Consider how narrative elements such as language, setting, point of view, characterisation and structure contribute to the way we regard issues such as race or gender in the short stories you have studied.
The art of narrative fiction lies only superficially on the basis of content - Rather, the use of narrative elements greatly contribute to the way we interpret issues such as race and gender. Boys to Wanton Flies by Michael Wilding uses a range of figurative language to challenge the dominant idea of males being tough and unafraid. This is further exemplified by the strong characterisation of the protagonist, Lionel and his contrast with the antagonist. In addition, the intertexuality used by Sheila Morehead in At Seventeen, allow the reader to produce an alternative reading and therefore question the dominant gender roles and expectations of society. Furthermore, The Test by Angelica Gibbs and A Way of Talking, by Patricia Grace, are able to achieve opposing messages concerning racial discrimination through the use of third person and first person narration respectively.
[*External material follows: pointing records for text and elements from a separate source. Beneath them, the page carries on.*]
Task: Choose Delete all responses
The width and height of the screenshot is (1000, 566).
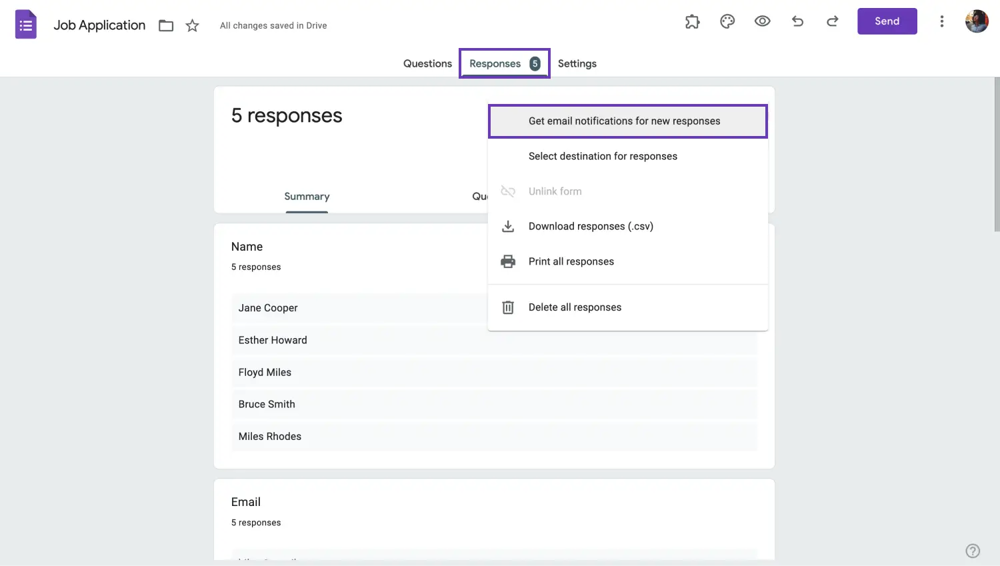Action: click(x=575, y=307)
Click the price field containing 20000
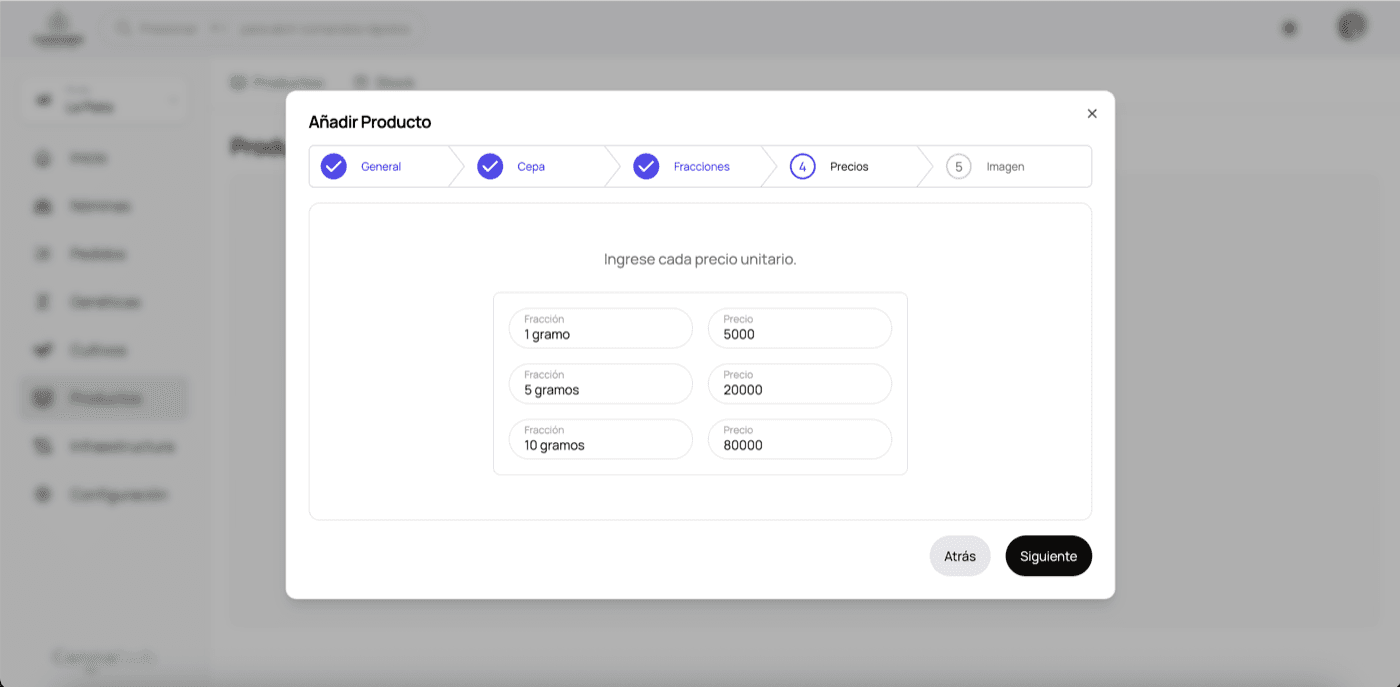Image resolution: width=1400 pixels, height=687 pixels. [800, 384]
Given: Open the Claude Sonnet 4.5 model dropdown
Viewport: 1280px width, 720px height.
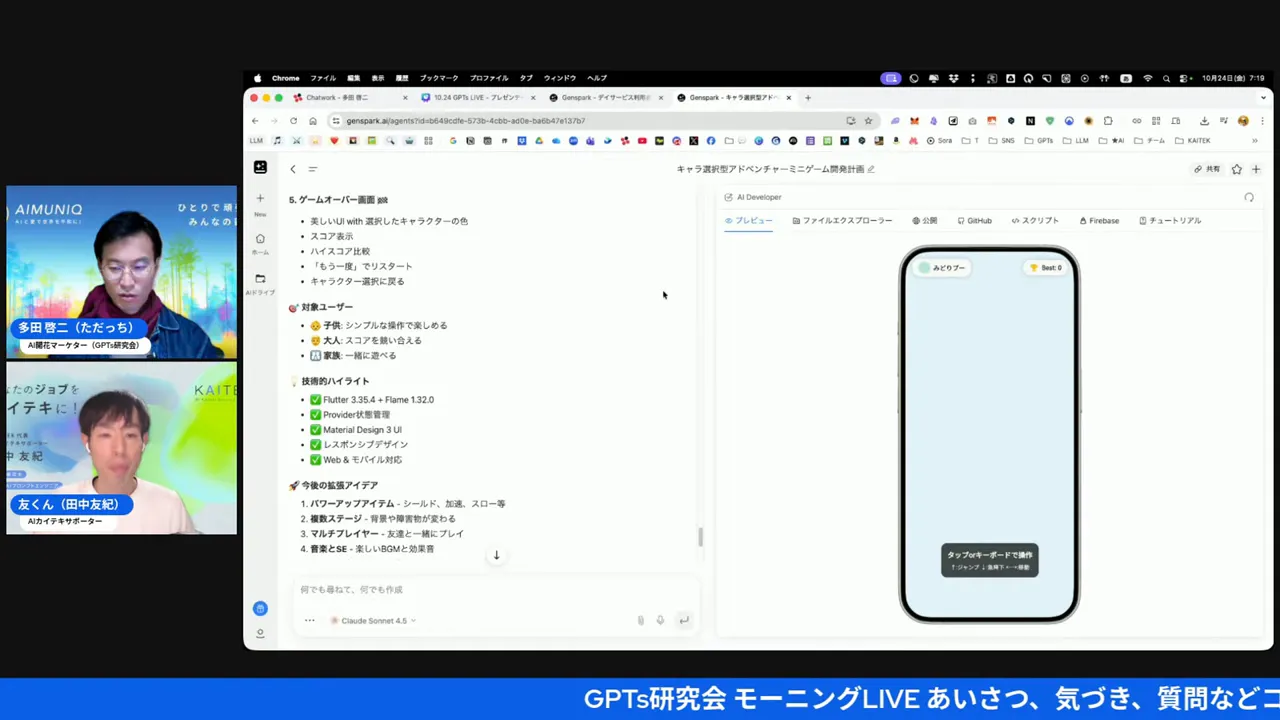Looking at the screenshot, I should [373, 621].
The use of narrative elements such as language, characterisation and point of view enable a story to not only entertain, but effect the way we regard issues such as gender or race.
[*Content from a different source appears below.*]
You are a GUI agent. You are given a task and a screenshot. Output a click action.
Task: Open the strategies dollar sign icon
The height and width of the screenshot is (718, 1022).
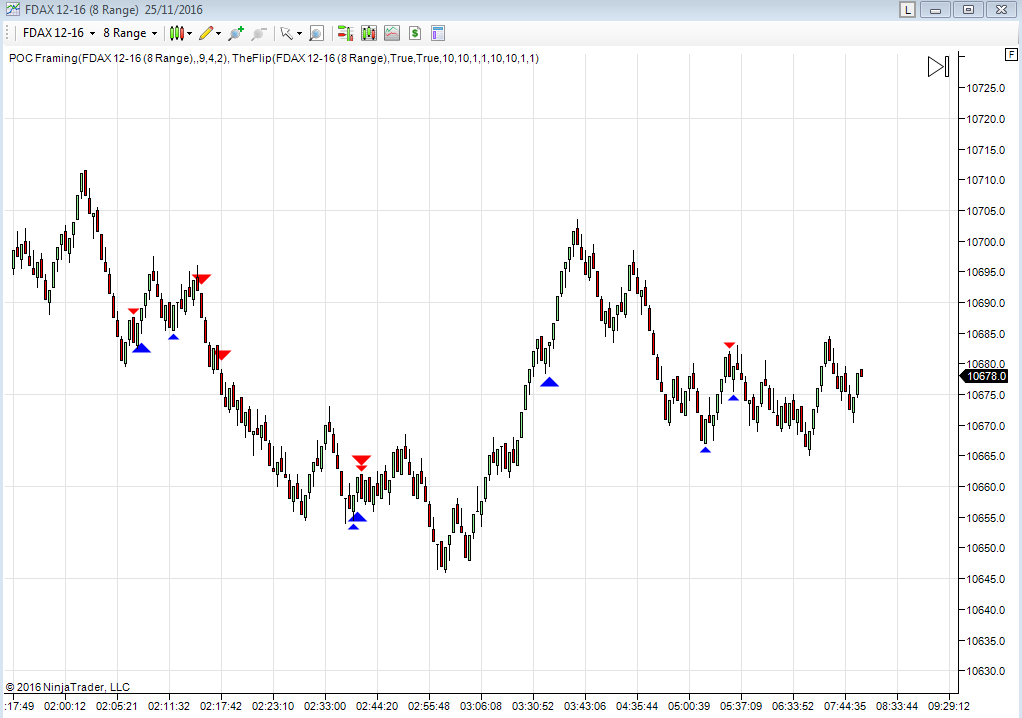[414, 33]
The use of figurative language and specific dialogue is essential to the construction of a short story and its ability to present issues such as race and gender in a particular way. The resistant story of, As Boys to Wanton Flies uses a range of metaphors to create the antagonistic and animalistic image of Erica. She is described as, "a butterfly that at night turned back into its grovelling caterpillar ... [and] a moth that at night became a vampire." Therefore the reader feels sympathetic towards Lionel, who is pressured by her to meet certain gender expectations - not to be afraid and scared of animals. Through the use of figurative language, Wilding is able to create a negative image of Erica and therefore challenge society's traditional views of masculinity. Furthermore, specific dialogues enable the reader to develop understandings of the characters and hence the messages they portray. For example, in A Way of Talking, Jane insults the Maoris in an unintentional and casual way - "That's Alan; he's been down the road getting the Maoris for scrub cutting." This emphasises the fact that racism is just, 'a way of talking,' for the 'white' people. Evidently, short stories are able to challenge or support the dominant ideas about race and gender not simply through content but by using figurative language and specific dialogues.